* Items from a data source
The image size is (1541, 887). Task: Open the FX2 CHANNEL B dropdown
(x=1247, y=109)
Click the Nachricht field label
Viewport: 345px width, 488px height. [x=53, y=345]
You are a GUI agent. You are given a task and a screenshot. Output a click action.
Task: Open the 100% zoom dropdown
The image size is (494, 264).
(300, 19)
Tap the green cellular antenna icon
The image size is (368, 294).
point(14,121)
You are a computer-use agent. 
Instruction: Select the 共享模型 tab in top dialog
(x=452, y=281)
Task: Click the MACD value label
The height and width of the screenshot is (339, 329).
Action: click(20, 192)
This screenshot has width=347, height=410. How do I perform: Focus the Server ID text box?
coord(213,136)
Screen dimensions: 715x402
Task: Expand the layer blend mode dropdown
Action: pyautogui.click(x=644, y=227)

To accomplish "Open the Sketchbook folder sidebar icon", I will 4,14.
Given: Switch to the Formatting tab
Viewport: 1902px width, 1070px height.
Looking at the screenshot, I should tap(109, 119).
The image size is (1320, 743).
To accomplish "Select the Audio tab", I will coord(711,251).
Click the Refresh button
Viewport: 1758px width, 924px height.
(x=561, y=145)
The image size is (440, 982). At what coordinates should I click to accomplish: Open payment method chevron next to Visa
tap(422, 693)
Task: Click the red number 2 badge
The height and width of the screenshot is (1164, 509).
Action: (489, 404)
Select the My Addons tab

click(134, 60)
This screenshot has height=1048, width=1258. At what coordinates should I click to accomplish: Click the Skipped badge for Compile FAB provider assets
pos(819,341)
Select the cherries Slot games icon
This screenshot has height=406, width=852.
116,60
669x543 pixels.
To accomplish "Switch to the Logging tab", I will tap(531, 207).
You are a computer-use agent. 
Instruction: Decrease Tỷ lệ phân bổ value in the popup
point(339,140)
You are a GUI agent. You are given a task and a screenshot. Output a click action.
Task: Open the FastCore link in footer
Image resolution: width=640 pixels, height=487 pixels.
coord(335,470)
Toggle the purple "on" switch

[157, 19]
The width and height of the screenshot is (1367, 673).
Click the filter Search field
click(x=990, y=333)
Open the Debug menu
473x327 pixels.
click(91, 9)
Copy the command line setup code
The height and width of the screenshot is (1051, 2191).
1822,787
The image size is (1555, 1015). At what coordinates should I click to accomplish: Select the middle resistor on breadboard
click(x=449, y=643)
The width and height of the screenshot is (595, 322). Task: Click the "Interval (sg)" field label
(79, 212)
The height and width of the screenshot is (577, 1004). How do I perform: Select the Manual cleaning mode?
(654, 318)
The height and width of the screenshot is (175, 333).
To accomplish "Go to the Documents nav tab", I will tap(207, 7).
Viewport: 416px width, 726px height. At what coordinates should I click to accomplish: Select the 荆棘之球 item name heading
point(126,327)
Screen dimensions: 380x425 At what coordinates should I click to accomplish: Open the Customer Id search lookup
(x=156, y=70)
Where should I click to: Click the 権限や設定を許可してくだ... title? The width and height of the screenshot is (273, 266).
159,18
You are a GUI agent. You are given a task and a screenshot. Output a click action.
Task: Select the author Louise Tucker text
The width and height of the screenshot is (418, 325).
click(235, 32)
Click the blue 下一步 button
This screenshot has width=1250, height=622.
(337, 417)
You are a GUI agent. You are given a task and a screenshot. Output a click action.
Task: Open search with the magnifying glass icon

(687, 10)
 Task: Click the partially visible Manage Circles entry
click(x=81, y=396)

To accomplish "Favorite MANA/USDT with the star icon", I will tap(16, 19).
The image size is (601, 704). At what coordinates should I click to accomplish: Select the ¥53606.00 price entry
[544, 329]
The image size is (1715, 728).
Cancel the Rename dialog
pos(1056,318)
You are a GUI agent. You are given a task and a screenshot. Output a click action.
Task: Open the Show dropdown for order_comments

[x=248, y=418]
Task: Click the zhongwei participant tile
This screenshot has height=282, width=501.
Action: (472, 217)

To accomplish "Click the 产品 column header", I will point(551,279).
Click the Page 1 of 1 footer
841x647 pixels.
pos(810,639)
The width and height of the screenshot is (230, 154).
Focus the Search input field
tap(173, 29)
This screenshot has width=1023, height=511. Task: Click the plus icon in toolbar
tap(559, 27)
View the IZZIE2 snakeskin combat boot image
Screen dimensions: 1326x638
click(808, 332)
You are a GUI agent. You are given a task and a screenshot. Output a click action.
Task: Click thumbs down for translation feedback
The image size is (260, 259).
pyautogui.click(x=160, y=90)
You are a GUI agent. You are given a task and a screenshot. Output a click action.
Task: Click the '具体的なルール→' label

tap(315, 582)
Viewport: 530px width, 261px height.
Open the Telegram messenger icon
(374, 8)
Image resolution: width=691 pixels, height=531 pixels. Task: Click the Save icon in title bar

* What to produce
Select each line in the records above that contains the word "Focus". Matching is case-sensitive.

* Final answer
This screenshot has width=347, height=410. How do I perform: Focus the Server ID text box?
Focus the Search input field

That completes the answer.